Don't forget the power of callLater()

Don't forget that while you are developing in Flex your applications will run inside the Flash Player. One must remember that at its core the Flash Player is but a video player, and every Flex movie has but two frames. The first frame is for initialization work (when you see that progress bar appear) and the second frame is where the application executes. The second frame is the one that gets re-drawn X times per second, and the Player determines what parts to re-draw based on information provided by the Flex framework. This is why controls have an invalidateProperties() method, basically telling Flex that "hey I changed, I need to be re-drawn".

This is all fine and dandy and works, hmmm, 95% of the time, but sometimes you fall into these weird situations where things don't occur as you coded them. Happened to me just last week where I was developing a component to include in an email client that allowed the user to type a person's name or email and it would display a list of suggestions.
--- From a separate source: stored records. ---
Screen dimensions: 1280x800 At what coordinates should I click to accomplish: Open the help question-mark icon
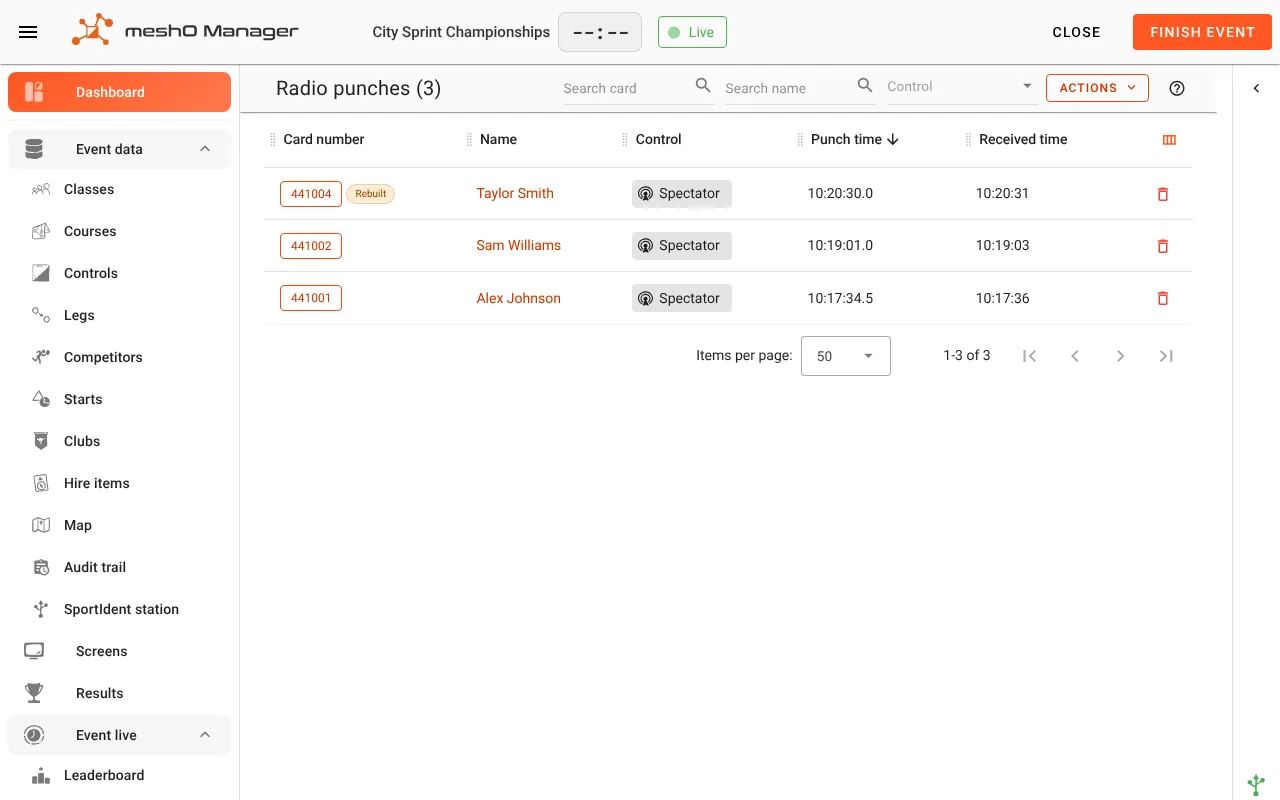[x=1177, y=88]
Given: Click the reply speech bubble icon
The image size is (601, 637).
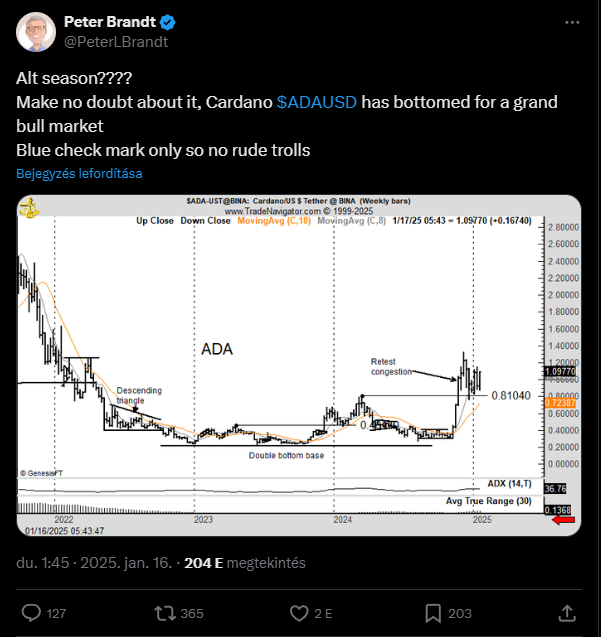Looking at the screenshot, I should pyautogui.click(x=31, y=613).
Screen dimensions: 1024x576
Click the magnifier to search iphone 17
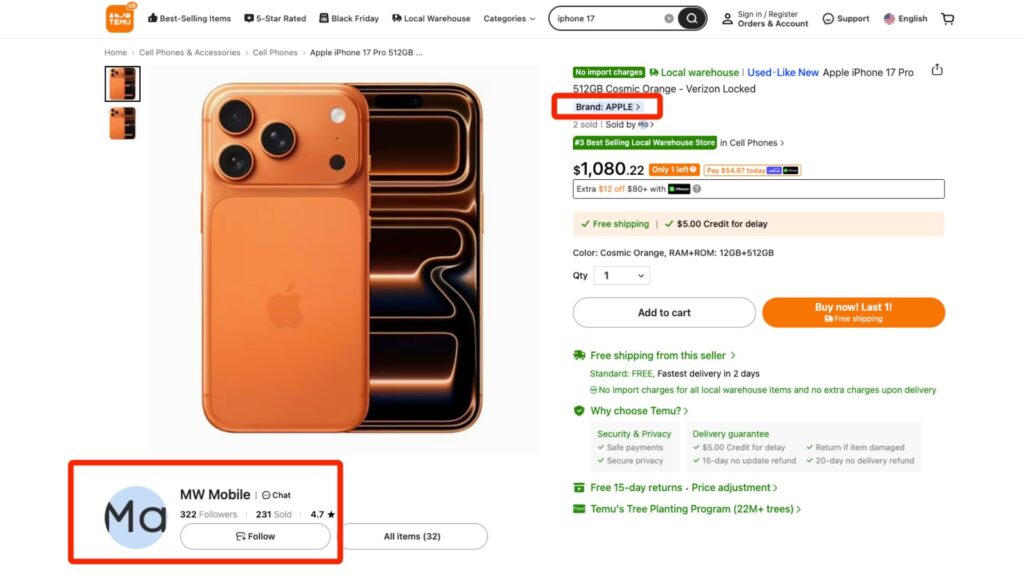coord(691,18)
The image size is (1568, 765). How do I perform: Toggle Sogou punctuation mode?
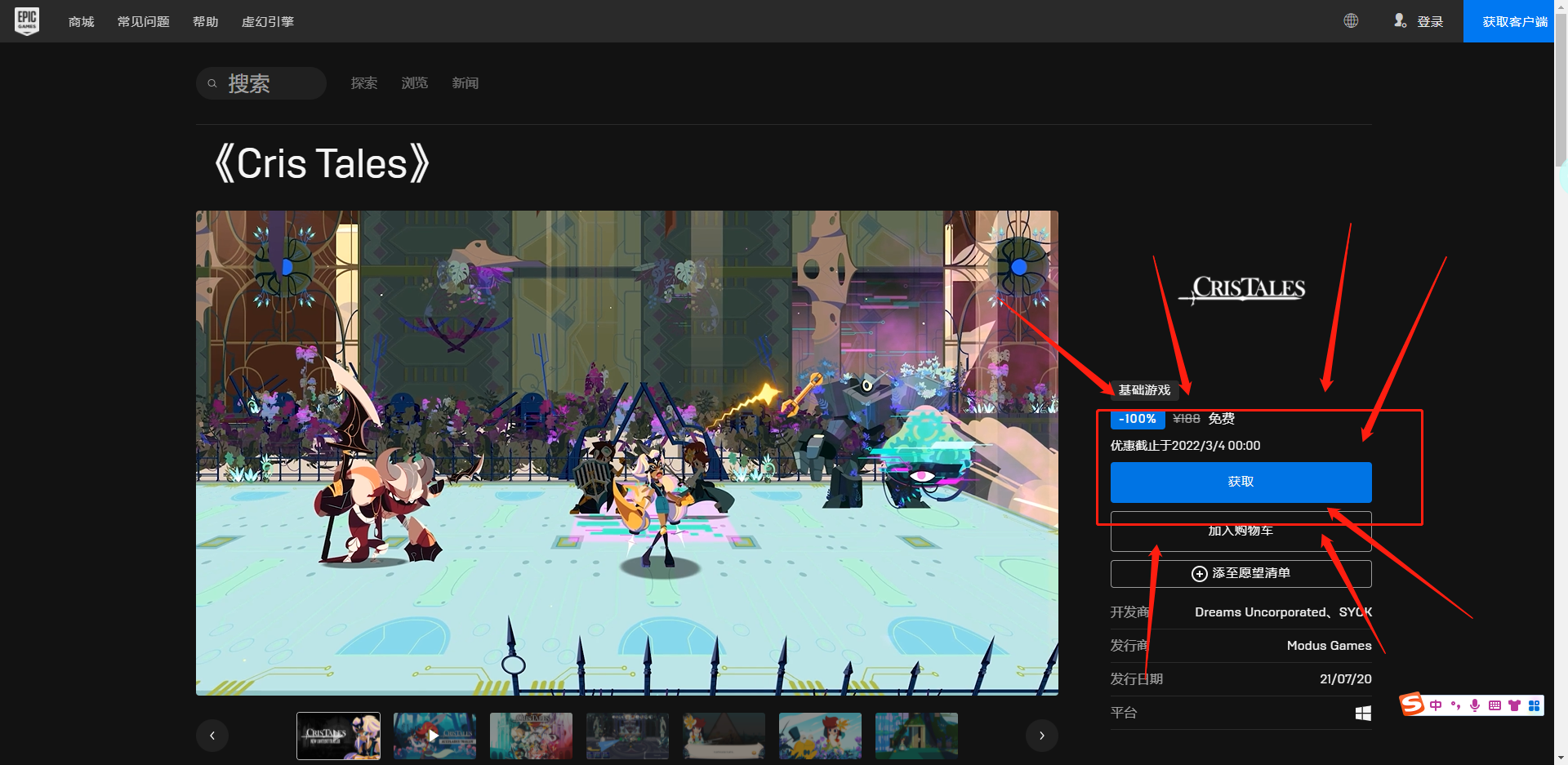coord(1455,705)

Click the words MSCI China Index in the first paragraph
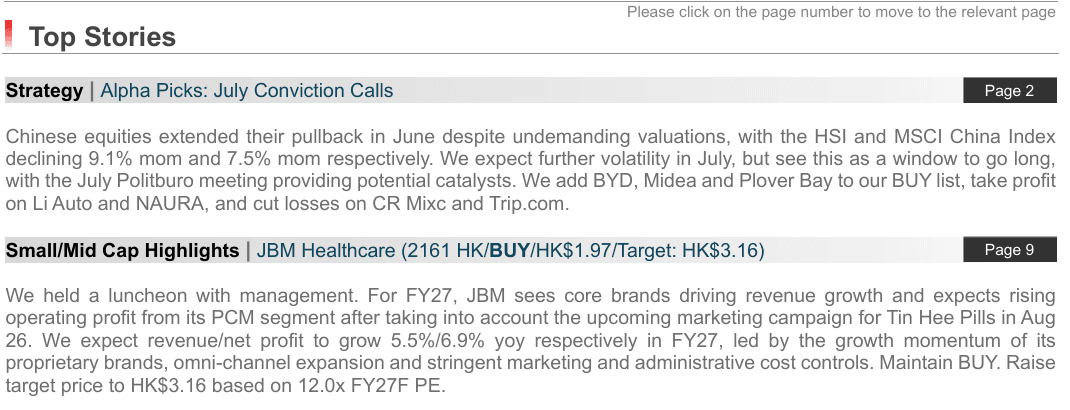[974, 137]
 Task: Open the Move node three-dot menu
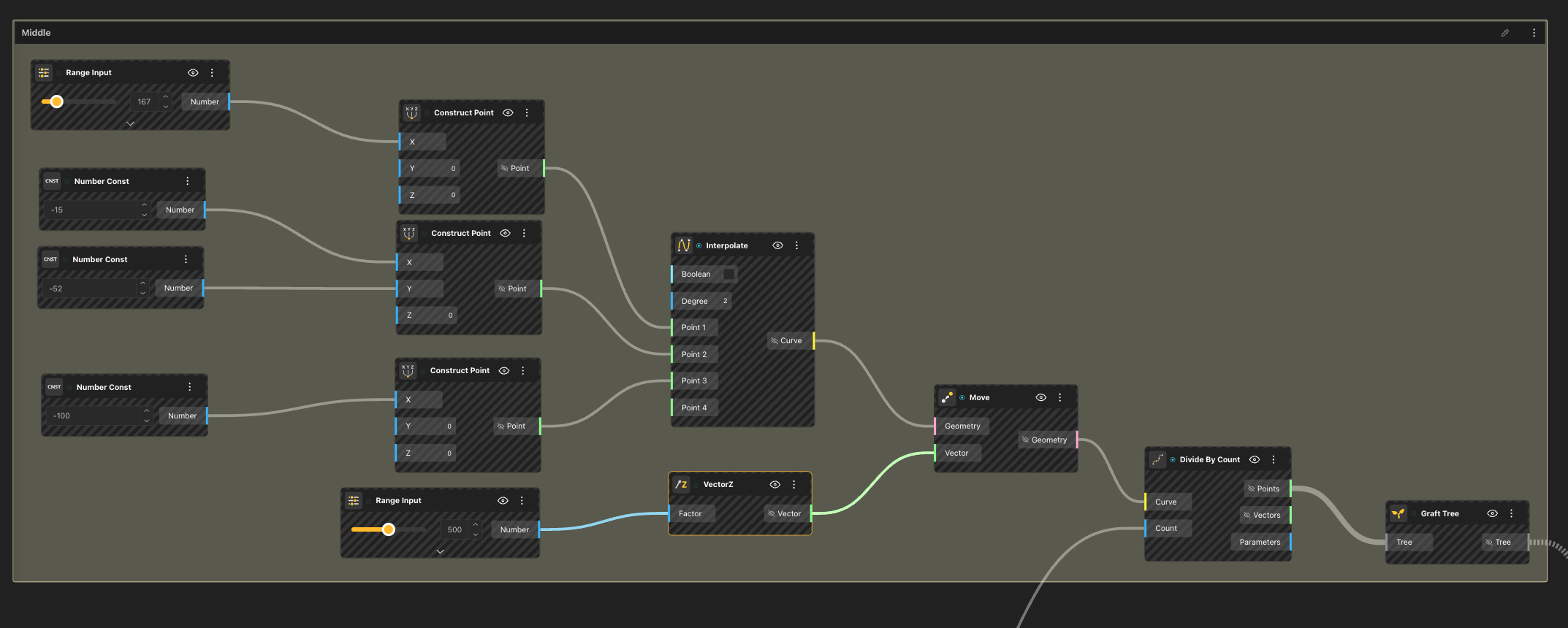click(1060, 397)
Well once the user clicked outside of the component, the suggestion list should disappear but it didn't. You see sometimes your code won't execute in the same frame of animation as everything else; I don't really know why and probably only a Flash Player engineer can explain it. But what you can do is use Flex to tell the Flash Player to execute something in the next frame (probably when its less busy I guess?). You do this by using the global callLater() function like so:

// use it to call some local function
callLater( someFuncName );

// or direct inline call of a nameless function
callLater(
function() : {
... some code here ...
}
);

I've mostly used the second method because what I normally have to do is very short, like 1-2 lines of code. So for me this solved my problem, as I was able to close the suggestion list I was displaying. And it might do the same for you some day, so don't forget it :)

2007-11-19

People using AIR apps

It is very cool to see people at my office, non-developers use AIR based applications. First of all, our documentation master is big a music fan, so he uses Finetune to listen to his favorite tracks while he corrects all my spelling mistakes :) Secondly one of our big DBAs loves to wheel and deal on eBay, so he has began to use the eBay Desktop to get the job done. Both of these applications offer a better experience that their browser counterparts, and I think both of them demonstrate the potential of desktop-based RIAs.

2007-11-14

Intellij 7 Flex Module

As a follow up to my previous post, nicity was kind enough to point out that Intellij 7 does allow you to add a Flex module to your project. You do this by going to 'Settings | Project Settings | Modules' and press + (New) and select "Flex". Once that is done you can specify the path to your Flex SDK which I did.

This seems to kick off the reading of the content in the Flex SDK folder (and sub-folders), but it doesn`t seem to do anything after that. I tried editing an AS class and a MXML file to see if code-hinting was provided and such and there doesn`t seem to be any new options. Oh well, I guess this is only the beginning of the Flex support.